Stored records
[Start of section]
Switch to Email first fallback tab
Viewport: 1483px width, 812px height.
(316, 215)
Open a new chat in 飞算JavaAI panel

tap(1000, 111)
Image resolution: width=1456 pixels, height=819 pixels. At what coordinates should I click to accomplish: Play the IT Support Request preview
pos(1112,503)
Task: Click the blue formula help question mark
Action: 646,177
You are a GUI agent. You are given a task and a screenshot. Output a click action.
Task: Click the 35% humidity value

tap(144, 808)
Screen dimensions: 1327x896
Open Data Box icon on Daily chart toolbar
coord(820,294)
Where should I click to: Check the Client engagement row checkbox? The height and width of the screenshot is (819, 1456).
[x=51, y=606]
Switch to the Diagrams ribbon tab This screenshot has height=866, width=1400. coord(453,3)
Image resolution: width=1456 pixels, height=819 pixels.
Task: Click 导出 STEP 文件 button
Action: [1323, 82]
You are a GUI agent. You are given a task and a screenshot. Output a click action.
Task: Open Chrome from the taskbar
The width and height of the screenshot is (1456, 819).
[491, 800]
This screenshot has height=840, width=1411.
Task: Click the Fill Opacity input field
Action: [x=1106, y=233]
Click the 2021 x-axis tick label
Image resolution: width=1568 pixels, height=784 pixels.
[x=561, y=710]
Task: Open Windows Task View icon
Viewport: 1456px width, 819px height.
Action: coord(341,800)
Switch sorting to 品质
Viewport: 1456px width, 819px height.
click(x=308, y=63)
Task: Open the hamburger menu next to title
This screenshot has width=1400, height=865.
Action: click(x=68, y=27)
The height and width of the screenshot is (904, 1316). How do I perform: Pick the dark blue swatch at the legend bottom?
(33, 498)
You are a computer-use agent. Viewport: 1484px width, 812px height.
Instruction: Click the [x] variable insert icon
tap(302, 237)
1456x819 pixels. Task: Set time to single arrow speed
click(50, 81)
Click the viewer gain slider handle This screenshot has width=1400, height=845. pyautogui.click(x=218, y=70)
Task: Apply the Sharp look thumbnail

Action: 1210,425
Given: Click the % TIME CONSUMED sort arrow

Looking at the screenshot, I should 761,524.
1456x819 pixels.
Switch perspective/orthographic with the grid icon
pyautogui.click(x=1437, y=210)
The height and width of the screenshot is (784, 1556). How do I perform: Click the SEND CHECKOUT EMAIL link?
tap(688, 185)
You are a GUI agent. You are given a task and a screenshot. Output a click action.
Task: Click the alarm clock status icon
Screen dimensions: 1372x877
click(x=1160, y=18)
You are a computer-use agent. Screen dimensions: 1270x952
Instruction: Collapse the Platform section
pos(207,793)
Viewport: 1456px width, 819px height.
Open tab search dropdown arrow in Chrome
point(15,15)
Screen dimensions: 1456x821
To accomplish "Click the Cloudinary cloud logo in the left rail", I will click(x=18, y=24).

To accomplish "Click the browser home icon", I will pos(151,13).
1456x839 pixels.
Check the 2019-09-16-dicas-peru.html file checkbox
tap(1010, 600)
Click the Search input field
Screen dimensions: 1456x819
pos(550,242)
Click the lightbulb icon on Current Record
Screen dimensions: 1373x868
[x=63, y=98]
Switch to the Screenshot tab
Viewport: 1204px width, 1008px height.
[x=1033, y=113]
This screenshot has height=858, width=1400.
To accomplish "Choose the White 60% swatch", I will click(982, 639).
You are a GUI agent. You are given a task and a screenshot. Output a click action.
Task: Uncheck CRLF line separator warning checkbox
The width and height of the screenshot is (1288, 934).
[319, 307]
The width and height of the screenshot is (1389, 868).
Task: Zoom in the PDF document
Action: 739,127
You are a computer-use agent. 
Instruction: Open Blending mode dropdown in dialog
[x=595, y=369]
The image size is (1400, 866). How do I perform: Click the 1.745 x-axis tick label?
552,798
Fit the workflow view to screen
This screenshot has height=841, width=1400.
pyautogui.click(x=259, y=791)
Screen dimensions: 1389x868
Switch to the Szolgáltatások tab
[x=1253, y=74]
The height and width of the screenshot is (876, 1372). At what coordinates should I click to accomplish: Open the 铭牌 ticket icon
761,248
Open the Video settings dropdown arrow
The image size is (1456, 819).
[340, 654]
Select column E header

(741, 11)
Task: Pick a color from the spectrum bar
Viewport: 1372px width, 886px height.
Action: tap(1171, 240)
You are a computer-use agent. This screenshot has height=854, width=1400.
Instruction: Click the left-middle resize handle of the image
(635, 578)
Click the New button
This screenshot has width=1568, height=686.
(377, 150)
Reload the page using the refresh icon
[End of section]
Print the entries exactly. Include every one.

Switch to Email first fallback tab
Viewport: 1483px width, 812px height.
(316, 215)
Open a new chat in 飞算JavaAI panel

tap(1000, 111)
Image resolution: width=1456 pixels, height=819 pixels. At what coordinates should I click to accomplish: Play the IT Support Request preview
pos(1112,503)
Task: Click the blue formula help question mark
Action: 646,177
You are a GUI agent. You are given a task and a screenshot. Output a click action.
Task: Click the 35% humidity value

tap(144, 808)
Screen dimensions: 1327x896
Open Data Box icon on Daily chart toolbar
coord(820,294)
Where should I click to: Check the Client engagement row checkbox? The height and width of the screenshot is (819, 1456).
[x=51, y=606]
Switch to the Diagrams ribbon tab This screenshot has height=866, width=1400. coord(453,3)
Image resolution: width=1456 pixels, height=819 pixels.
Task: Click 导出 STEP 文件 button
Action: [1323, 82]
You are a GUI agent. You are given a task and a screenshot. Output a click action.
Task: Open Chrome from the taskbar
The width and height of the screenshot is (1456, 819).
[491, 800]
This screenshot has height=840, width=1411.
Task: Click the Fill Opacity input field
Action: [x=1106, y=233]
Click the 2021 x-axis tick label
Image resolution: width=1568 pixels, height=784 pixels.
[x=561, y=710]
Task: Open Windows Task View icon
Viewport: 1456px width, 819px height.
Action: coord(341,800)
Switch sorting to 品质
Viewport: 1456px width, 819px height.
click(x=308, y=63)
Task: Open the hamburger menu next to title
This screenshot has width=1400, height=865.
Action: click(x=68, y=27)
The height and width of the screenshot is (904, 1316). How do I perform: Pick the dark blue swatch at the legend bottom?
(33, 498)
You are a computer-use agent. Viewport: 1484px width, 812px height.
Instruction: Click the [x] variable insert icon
tap(302, 237)
1456x819 pixels. Task: Set time to single arrow speed
click(50, 81)
Click the viewer gain slider handle This screenshot has width=1400, height=845. pyautogui.click(x=218, y=70)
Task: Apply the Sharp look thumbnail

Action: 1210,425
Given: Click the % TIME CONSUMED sort arrow

Looking at the screenshot, I should 761,524.
1456x819 pixels.
Switch perspective/orthographic with the grid icon
pyautogui.click(x=1437, y=210)
The height and width of the screenshot is (784, 1556). How do I perform: Click the SEND CHECKOUT EMAIL link?
tap(688, 185)
You are a GUI agent. You are given a task and a screenshot. Output a click action.
Task: Click the alarm clock status icon
Screen dimensions: 1372x877
click(x=1160, y=18)
You are a computer-use agent. Screen dimensions: 1270x952
Instruction: Collapse the Platform section
pos(207,793)
Viewport: 1456px width, 819px height.
Open tab search dropdown arrow in Chrome
point(15,15)
Screen dimensions: 1456x821
To accomplish "Click the Cloudinary cloud logo in the left rail", I will click(x=18, y=24).

To accomplish "Click the browser home icon", I will pos(151,13).
1456x839 pixels.
Check the 2019-09-16-dicas-peru.html file checkbox
tap(1010, 600)
Click the Search input field
Screen dimensions: 1456x819
pos(550,242)
Click the lightbulb icon on Current Record
Screen dimensions: 1373x868
[x=63, y=98]
Switch to the Screenshot tab
Viewport: 1204px width, 1008px height.
[x=1033, y=113]
This screenshot has height=858, width=1400.
To accomplish "Choose the White 60% swatch", I will click(982, 639).
You are a GUI agent. You are given a task and a screenshot. Output a click action.
Task: Uncheck CRLF line separator warning checkbox
The width and height of the screenshot is (1288, 934).
[319, 307]
The width and height of the screenshot is (1389, 868).
Task: Zoom in the PDF document
Action: 739,127
You are a computer-use agent. 
Instruction: Open Blending mode dropdown in dialog
[x=595, y=369]
The image size is (1400, 866). How do I perform: Click the 1.745 x-axis tick label?
552,798
Fit the workflow view to screen
This screenshot has height=841, width=1400.
pyautogui.click(x=259, y=791)
Screen dimensions: 1389x868
Switch to the Szolgáltatások tab
[x=1253, y=74]
The height and width of the screenshot is (876, 1372). At what coordinates should I click to accomplish: Open the 铭牌 ticket icon
761,248
Open the Video settings dropdown arrow
The image size is (1456, 819).
[340, 654]
Select column E header

(741, 11)
Task: Pick a color from the spectrum bar
Viewport: 1372px width, 886px height.
Action: tap(1171, 240)
You are a computer-use agent. This screenshot has height=854, width=1400.
Instruction: Click the left-middle resize handle of the image
(635, 578)
Click the New button
This screenshot has width=1568, height=686.
(377, 150)
Reload the page using the refresh icon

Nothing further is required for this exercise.